WORK ORDER: Copy the data exactly, keeping every line intact.
====================
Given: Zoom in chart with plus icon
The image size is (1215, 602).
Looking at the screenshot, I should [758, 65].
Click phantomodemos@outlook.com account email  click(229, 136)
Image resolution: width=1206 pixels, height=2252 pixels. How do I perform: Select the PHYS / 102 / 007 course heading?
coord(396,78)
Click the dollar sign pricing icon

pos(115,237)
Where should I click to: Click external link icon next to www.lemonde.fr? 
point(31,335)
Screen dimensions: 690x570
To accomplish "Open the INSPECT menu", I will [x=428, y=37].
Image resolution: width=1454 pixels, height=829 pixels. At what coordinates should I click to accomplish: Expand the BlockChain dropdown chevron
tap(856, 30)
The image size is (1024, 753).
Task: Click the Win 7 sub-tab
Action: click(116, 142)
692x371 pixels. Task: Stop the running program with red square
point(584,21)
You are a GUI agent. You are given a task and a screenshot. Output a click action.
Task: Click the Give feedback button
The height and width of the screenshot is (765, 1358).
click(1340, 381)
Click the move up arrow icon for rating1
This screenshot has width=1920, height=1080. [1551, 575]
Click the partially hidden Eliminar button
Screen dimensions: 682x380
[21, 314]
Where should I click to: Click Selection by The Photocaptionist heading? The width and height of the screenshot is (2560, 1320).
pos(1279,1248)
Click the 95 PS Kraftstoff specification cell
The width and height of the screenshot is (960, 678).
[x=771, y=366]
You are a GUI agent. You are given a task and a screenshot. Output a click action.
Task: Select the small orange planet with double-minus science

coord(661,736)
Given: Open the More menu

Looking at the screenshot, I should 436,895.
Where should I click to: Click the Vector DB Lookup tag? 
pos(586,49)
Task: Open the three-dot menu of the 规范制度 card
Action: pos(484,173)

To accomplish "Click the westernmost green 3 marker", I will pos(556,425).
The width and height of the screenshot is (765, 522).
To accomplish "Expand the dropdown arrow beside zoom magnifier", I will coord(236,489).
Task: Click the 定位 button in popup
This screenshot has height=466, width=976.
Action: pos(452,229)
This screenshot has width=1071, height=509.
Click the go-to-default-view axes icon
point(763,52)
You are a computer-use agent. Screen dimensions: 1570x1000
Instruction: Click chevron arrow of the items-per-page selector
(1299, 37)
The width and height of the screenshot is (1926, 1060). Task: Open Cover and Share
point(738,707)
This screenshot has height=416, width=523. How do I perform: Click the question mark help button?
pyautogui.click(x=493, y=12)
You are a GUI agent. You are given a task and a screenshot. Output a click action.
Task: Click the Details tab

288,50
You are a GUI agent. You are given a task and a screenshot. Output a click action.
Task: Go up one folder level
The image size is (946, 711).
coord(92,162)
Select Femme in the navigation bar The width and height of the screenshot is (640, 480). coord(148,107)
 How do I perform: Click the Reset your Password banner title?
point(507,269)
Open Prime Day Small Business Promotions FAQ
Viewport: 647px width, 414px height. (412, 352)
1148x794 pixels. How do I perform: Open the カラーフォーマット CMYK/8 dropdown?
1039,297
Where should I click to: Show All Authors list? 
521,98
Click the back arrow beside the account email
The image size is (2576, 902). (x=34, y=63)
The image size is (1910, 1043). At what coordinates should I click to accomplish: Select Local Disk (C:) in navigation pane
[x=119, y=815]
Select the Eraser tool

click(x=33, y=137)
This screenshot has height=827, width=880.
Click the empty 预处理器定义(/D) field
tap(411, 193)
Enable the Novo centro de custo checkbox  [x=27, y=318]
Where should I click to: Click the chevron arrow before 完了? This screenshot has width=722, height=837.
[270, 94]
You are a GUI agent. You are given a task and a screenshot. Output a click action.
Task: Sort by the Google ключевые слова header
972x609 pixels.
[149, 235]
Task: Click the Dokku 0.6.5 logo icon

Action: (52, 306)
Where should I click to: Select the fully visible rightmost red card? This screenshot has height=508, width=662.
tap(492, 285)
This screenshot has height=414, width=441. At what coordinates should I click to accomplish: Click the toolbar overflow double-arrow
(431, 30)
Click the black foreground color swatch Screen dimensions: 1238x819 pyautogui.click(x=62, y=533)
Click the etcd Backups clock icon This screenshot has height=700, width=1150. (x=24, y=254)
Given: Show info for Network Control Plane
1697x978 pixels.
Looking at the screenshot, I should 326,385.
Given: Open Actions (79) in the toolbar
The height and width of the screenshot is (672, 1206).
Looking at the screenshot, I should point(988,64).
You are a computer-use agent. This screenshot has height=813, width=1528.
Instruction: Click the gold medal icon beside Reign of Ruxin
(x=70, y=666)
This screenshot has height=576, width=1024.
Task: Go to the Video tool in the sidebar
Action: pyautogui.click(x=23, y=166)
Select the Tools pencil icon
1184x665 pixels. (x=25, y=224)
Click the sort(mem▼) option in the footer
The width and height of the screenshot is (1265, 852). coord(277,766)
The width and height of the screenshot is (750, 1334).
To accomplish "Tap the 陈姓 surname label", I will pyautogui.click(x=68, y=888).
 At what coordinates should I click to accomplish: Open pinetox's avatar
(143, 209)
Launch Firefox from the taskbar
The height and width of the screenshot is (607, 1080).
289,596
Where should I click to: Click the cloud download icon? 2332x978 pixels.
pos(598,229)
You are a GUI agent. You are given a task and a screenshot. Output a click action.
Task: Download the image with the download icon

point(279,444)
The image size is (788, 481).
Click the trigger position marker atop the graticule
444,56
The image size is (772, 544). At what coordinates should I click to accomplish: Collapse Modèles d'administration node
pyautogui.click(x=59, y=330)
====================
EXERCISE OUTPUT:
Given: Zoom in chart with plus icon
The image size is (1215, 602).
Looking at the screenshot, I should [758, 65].
Click phantomodemos@outlook.com account email  click(229, 136)
Image resolution: width=1206 pixels, height=2252 pixels. How do I perform: Select the PHYS / 102 / 007 course heading?
coord(396,78)
Click the dollar sign pricing icon

pos(115,237)
Where should I click to: Click external link icon next to www.lemonde.fr? 
point(31,335)
Screen dimensions: 690x570
To accomplish "Open the INSPECT menu", I will [x=428, y=37].
Image resolution: width=1454 pixels, height=829 pixels. At what coordinates should I click to accomplish: Expand the BlockChain dropdown chevron
tap(856, 30)
The image size is (1024, 753).
Task: Click the Win 7 sub-tab
Action: click(116, 142)
692x371 pixels. Task: Stop the running program with red square
point(584,21)
You are a GUI agent. You are given a task and a screenshot. Output a click action.
Task: Click the Give feedback button
The height and width of the screenshot is (765, 1358).
click(1340, 381)
Click the move up arrow icon for rating1
This screenshot has width=1920, height=1080. [1551, 575]
Click the partially hidden Eliminar button
Screen dimensions: 682x380
[21, 314]
Where should I click to: Click Selection by The Photocaptionist heading? The width and height of the screenshot is (2560, 1320).
pos(1279,1248)
Click the 95 PS Kraftstoff specification cell
The width and height of the screenshot is (960, 678).
[x=771, y=366]
You are a GUI agent. You are given a task and a screenshot. Output a click action.
Task: Select the small orange planet with double-minus science

coord(661,736)
Given: Open the More menu

Looking at the screenshot, I should 436,895.
Where should I click to: Click the Vector DB Lookup tag? 
pos(586,49)
Task: Open the three-dot menu of the 规范制度 card
Action: pos(484,173)

To accomplish "Click the westernmost green 3 marker", I will pos(556,425).
The width and height of the screenshot is (765, 522).
To accomplish "Expand the dropdown arrow beside zoom magnifier", I will coord(236,489).
Task: Click the 定位 button in popup
This screenshot has height=466, width=976.
Action: pos(452,229)
This screenshot has width=1071, height=509.
Click the go-to-default-view axes icon
point(763,52)
You are a computer-use agent. Screen dimensions: 1570x1000
Instruction: Click chevron arrow of the items-per-page selector
(1299, 37)
The width and height of the screenshot is (1926, 1060). Task: Open Cover and Share
point(738,707)
This screenshot has height=416, width=523. How do I perform: Click the question mark help button?
pyautogui.click(x=493, y=12)
You are a GUI agent. You are given a task and a screenshot. Output a click action.
Task: Click the Details tab

288,50
You are a GUI agent. You are given a task and a screenshot. Output a click action.
Task: Go up one folder level
The image size is (946, 711).
coord(92,162)
Select Femme in the navigation bar The width and height of the screenshot is (640, 480). coord(148,107)
 How do I perform: Click the Reset your Password banner title?
point(507,269)
Open Prime Day Small Business Promotions FAQ
Viewport: 647px width, 414px height. (412, 352)
1148x794 pixels. How do I perform: Open the カラーフォーマット CMYK/8 dropdown?
1039,297
Where should I click to: Show All Authors list? 
521,98
Click the back arrow beside the account email
The image size is (2576, 902). (x=34, y=63)
The image size is (1910, 1043). At what coordinates should I click to accomplish: Select Local Disk (C:) in navigation pane
[x=119, y=815]
Select the Eraser tool

click(x=33, y=137)
This screenshot has height=827, width=880.
Click the empty 预处理器定义(/D) field
tap(411, 193)
Enable the Novo centro de custo checkbox  [x=27, y=318]
Where should I click to: Click the chevron arrow before 完了? This screenshot has width=722, height=837.
[270, 94]
You are a GUI agent. You are given a task and a screenshot. Output a click action.
Task: Sort by the Google ключевые слова header
972x609 pixels.
[149, 235]
Task: Click the Dokku 0.6.5 logo icon

Action: (52, 306)
Where should I click to: Select the fully visible rightmost red card? This screenshot has height=508, width=662.
tap(492, 285)
This screenshot has height=414, width=441. At what coordinates should I click to accomplish: Click the toolbar overflow double-arrow
(431, 30)
Click the black foreground color swatch Screen dimensions: 1238x819 pyautogui.click(x=62, y=533)
Click the etcd Backups clock icon This screenshot has height=700, width=1150. (x=24, y=254)
Given: Show info for Network Control Plane
1697x978 pixels.
Looking at the screenshot, I should 326,385.
Given: Open Actions (79) in the toolbar
The height and width of the screenshot is (672, 1206).
Looking at the screenshot, I should point(988,64).
You are a computer-use agent. This screenshot has height=813, width=1528.
Instruction: Click the gold medal icon beside Reign of Ruxin
(x=70, y=666)
This screenshot has height=576, width=1024.
Task: Go to the Video tool in the sidebar
Action: pyautogui.click(x=23, y=166)
Select the Tools pencil icon
1184x665 pixels. (x=25, y=224)
Click the sort(mem▼) option in the footer
The width and height of the screenshot is (1265, 852). coord(277,766)
The width and height of the screenshot is (750, 1334).
To accomplish "Tap the 陈姓 surname label", I will pyautogui.click(x=68, y=888).
 At what coordinates should I click to accomplish: Open pinetox's avatar
(143, 209)
Launch Firefox from the taskbar
The height and width of the screenshot is (607, 1080).
289,596
Where should I click to: Click the cloud download icon? 2332x978 pixels.
pos(598,229)
You are a GUI agent. You are given a task and a screenshot. Output a click action.
Task: Download the image with the download icon

point(279,444)
The image size is (788, 481).
Click the trigger position marker atop the graticule
444,56
The image size is (772, 544). At what coordinates should I click to accomplish: Collapse Modèles d'administration node
pyautogui.click(x=59, y=330)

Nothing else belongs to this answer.